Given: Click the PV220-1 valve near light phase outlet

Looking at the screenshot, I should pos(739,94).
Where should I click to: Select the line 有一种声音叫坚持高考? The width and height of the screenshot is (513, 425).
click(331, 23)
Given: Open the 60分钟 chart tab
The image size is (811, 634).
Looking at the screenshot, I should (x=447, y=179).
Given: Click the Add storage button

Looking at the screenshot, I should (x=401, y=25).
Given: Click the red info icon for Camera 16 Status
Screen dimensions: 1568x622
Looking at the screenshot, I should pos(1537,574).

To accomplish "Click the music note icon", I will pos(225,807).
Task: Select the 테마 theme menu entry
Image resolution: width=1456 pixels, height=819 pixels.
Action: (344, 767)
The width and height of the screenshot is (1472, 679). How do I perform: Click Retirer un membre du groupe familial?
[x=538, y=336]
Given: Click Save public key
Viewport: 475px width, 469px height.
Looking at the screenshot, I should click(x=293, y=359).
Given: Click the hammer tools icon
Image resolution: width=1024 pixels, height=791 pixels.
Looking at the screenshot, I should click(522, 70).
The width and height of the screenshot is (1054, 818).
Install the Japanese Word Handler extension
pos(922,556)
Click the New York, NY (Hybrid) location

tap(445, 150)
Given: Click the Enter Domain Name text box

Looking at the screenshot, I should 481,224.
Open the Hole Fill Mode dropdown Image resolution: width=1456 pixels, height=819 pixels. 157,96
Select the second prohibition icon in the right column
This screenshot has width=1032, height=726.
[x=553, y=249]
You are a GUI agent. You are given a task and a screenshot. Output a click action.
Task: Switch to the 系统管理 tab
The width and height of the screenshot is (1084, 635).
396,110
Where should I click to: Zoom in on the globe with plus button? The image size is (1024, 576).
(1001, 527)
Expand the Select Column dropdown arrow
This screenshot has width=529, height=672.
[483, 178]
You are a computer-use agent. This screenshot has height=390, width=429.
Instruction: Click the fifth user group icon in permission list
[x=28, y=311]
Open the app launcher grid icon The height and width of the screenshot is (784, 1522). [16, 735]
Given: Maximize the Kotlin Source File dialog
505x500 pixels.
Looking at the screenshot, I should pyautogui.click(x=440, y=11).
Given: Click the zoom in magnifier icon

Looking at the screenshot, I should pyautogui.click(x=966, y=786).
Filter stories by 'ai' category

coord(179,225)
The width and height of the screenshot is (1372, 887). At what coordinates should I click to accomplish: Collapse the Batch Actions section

★ ★ ★ ★ ★ ★ ★

# To do
Write out the lines of the listing above word for word, starting at the line containing "Select the second" and ending at the line containing "should pyautogui.click(x=966, y=786).".

# Response below
Select the second prohibition icon in the right column
This screenshot has width=1032, height=726.
[x=553, y=249]
You are a GUI agent. You are given a task and a screenshot. Output a click action.
Task: Switch to the 系统管理 tab
The width and height of the screenshot is (1084, 635).
396,110
Where should I click to: Zoom in on the globe with plus button? The image size is (1024, 576).
(1001, 527)
Expand the Select Column dropdown arrow
This screenshot has width=529, height=672.
[483, 178]
You are a computer-use agent. This screenshot has height=390, width=429.
Instruction: Click the fifth user group icon in permission list
[x=28, y=311]
Open the app launcher grid icon The height and width of the screenshot is (784, 1522). [16, 735]
Given: Maximize the Kotlin Source File dialog
505x500 pixels.
Looking at the screenshot, I should pyautogui.click(x=440, y=11).
Given: Click the zoom in magnifier icon

Looking at the screenshot, I should pyautogui.click(x=966, y=786).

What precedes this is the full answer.